Latin America & Caribbean

Mayan sculpture discovered in Guatemalan pyramid

Francisco Estrada-Belli working on the frieze in an undated photo
The figures are richly decorated with quetzal feathers and jade

Archaeologists working in a Mayan pyramid in Guatemala have discovered an "extraordinary" stucco sculpture depicting gods and Mayan leaders.

The frieze, which is eight metres long and two metres wide (26ft by six feet), shows three figures decorated with quetzal feathers and jade sitting atop the head of a mountain spirit.

It was found at the pre-Columbian archaeological site of Holmul.

Site director Francisco Estrada-Belli called it it a once-in-a lifetime find.

Snake Lords v Tikal

The frieze was found below a 20m-high (65ft) pyramid which was built over it in the 8th Century.
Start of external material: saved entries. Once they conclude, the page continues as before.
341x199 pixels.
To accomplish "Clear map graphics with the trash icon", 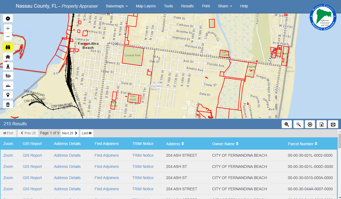I will coord(8,104).
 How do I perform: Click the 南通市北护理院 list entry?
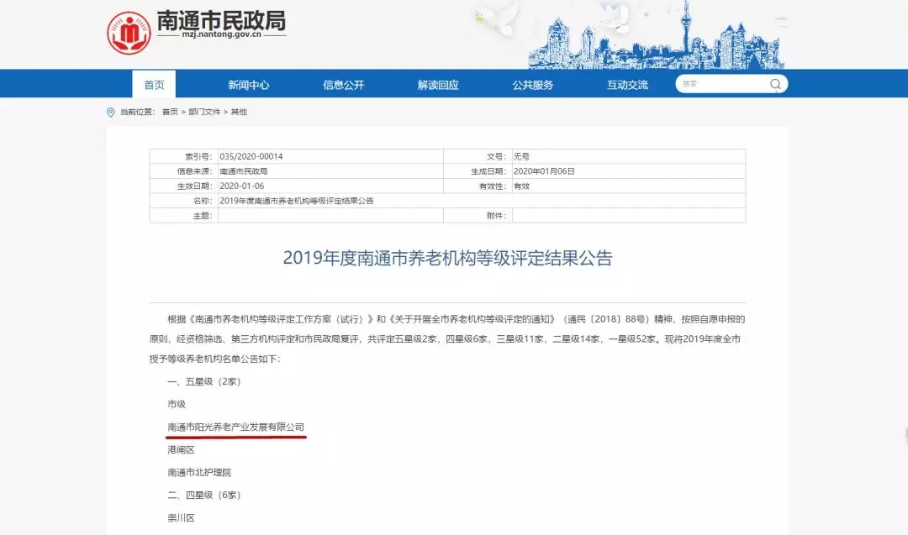pyautogui.click(x=198, y=473)
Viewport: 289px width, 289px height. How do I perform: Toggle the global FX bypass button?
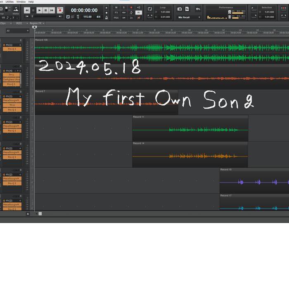point(116,12)
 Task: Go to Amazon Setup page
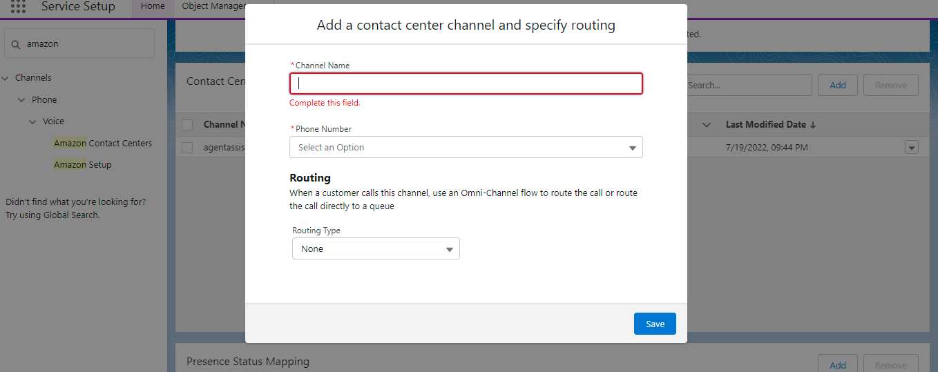[x=82, y=165]
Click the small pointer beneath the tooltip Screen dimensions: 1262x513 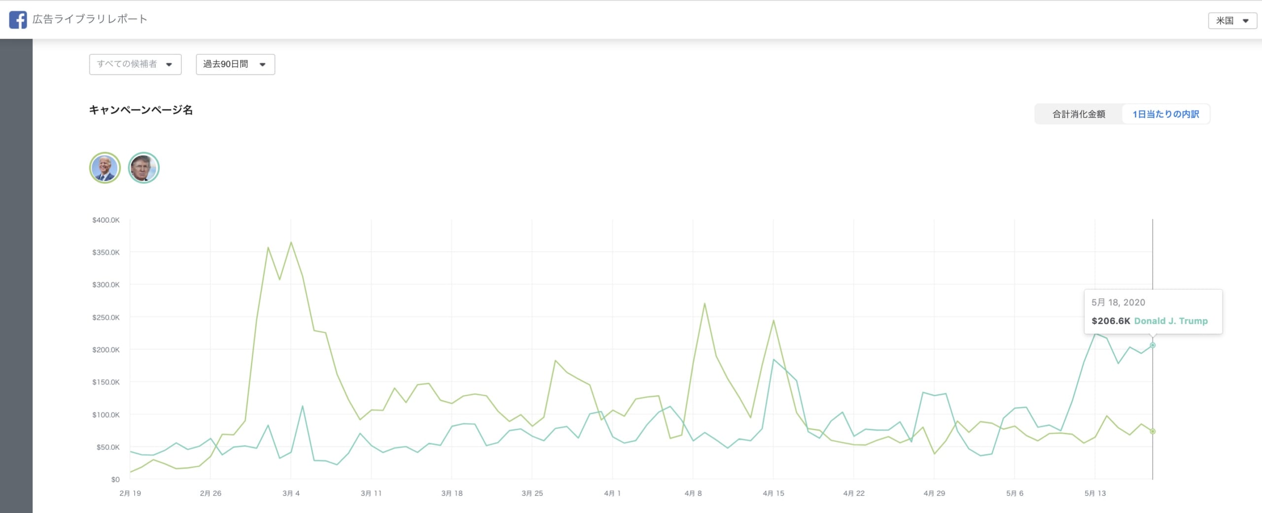[1153, 336]
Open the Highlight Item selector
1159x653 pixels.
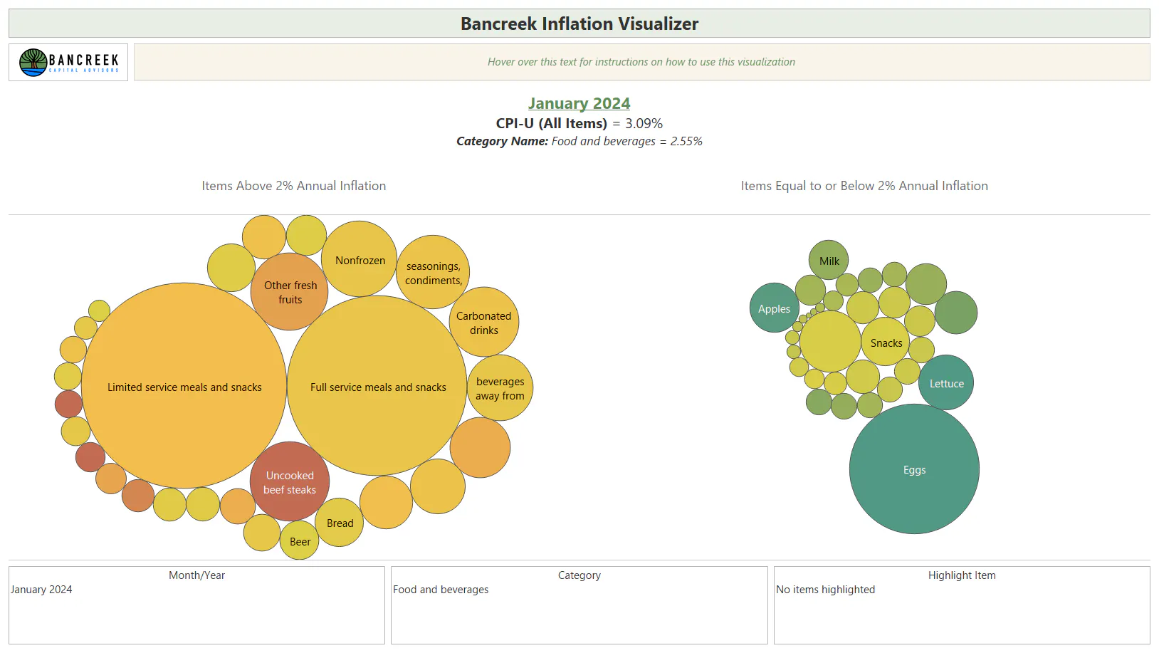click(962, 605)
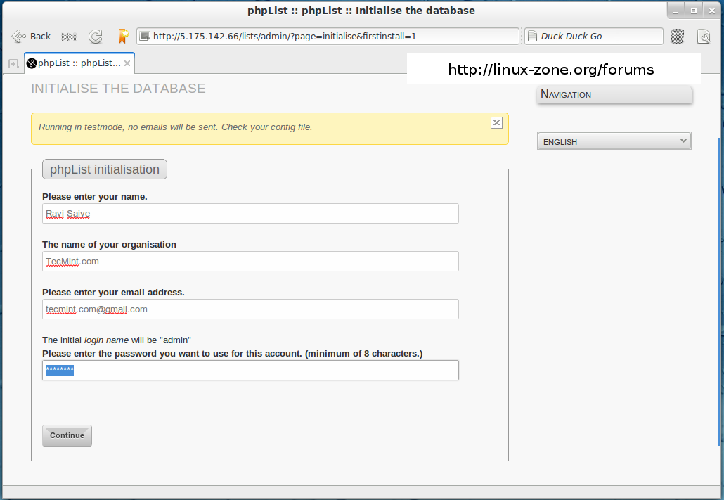Reload the current page
This screenshot has height=500, width=724.
click(x=95, y=37)
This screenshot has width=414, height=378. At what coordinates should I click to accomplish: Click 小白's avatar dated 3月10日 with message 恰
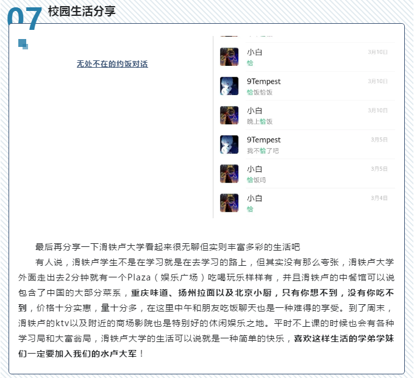(x=229, y=57)
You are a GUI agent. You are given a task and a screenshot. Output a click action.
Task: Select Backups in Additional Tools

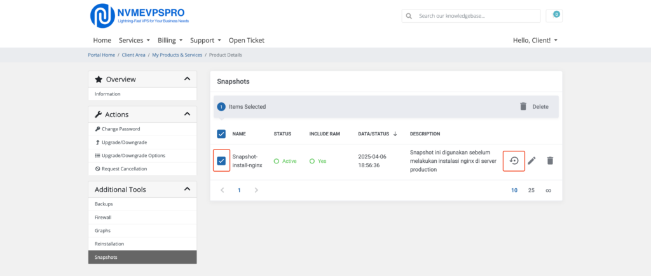(x=104, y=204)
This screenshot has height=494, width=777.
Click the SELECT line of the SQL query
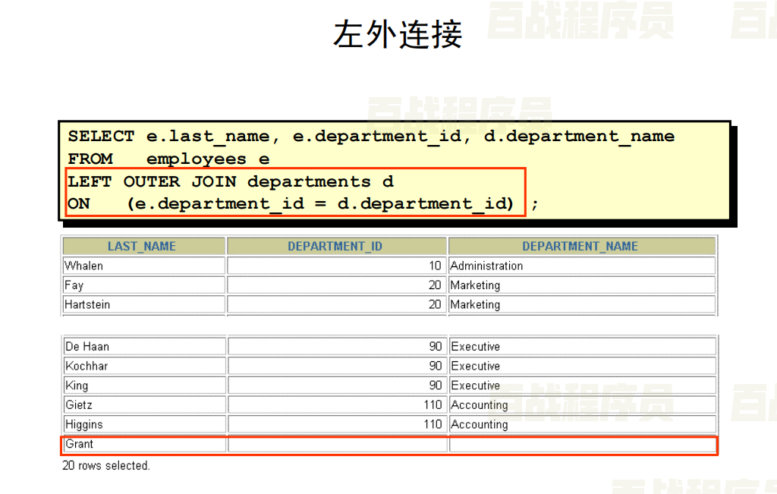tap(370, 137)
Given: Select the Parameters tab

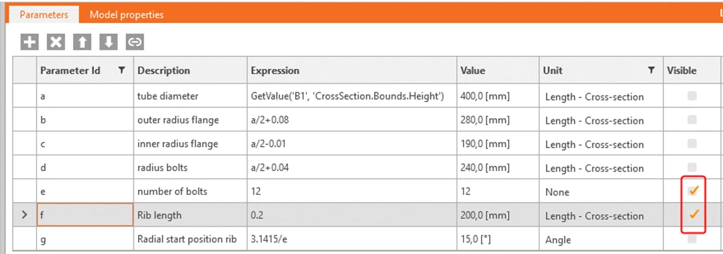Looking at the screenshot, I should tap(44, 15).
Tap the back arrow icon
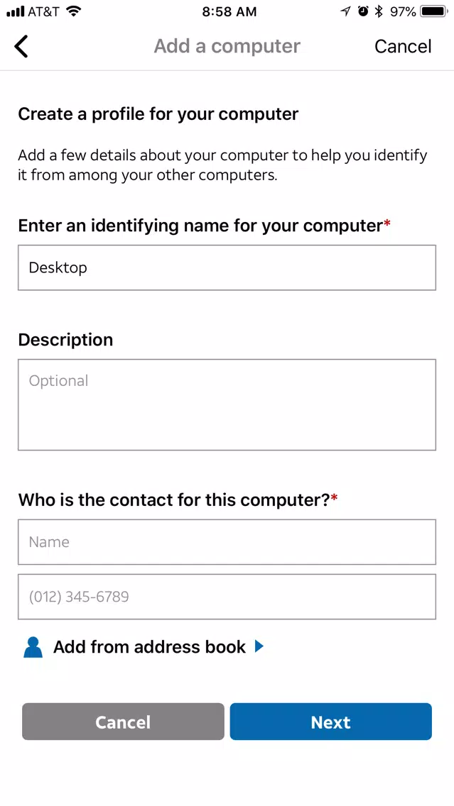Viewport: 454px width, 806px height. [x=21, y=46]
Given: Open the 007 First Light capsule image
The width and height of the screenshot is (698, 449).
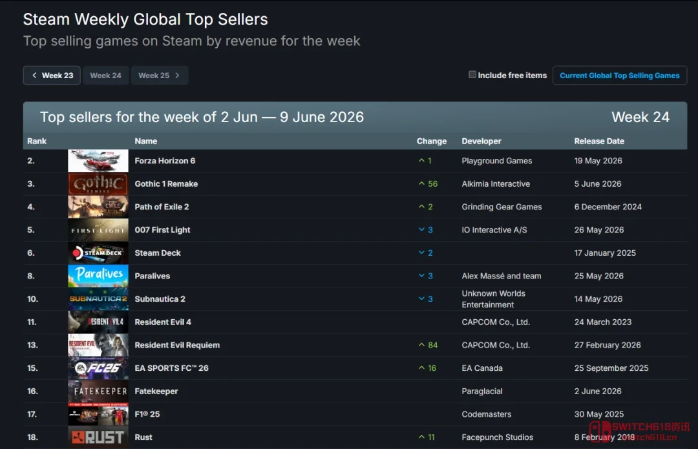Looking at the screenshot, I should click(x=98, y=230).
"The preservation is wonderful because it was very carefully packed with dirt before they started building over it," Mr Estrada-Belli said.

The sculpture is believed to depict the crowning of a new Mayan leader in about AD590.

It also bears an inscription made up of 30 glyphs, which was deciphered by Harvard University expert Alex Tokovinine.

The inscription says that the carving was commissioned by the ruler of a nearby city-state, Ajwosaj ChanK'inich.

The archaeologists say the frieze and its inscription shed light on a classical period of Maya rule in which two rival kingdoms, Tikal and the Snake Lords, fought for control of the region.

Mr Tokovinine says the inscription suggests that Ajwosaj, who was a vassal of the Snake Lords, came to the site to re-establish the local political and religious order after Holmul, which had supported the Tikal kingdom, had switched sides.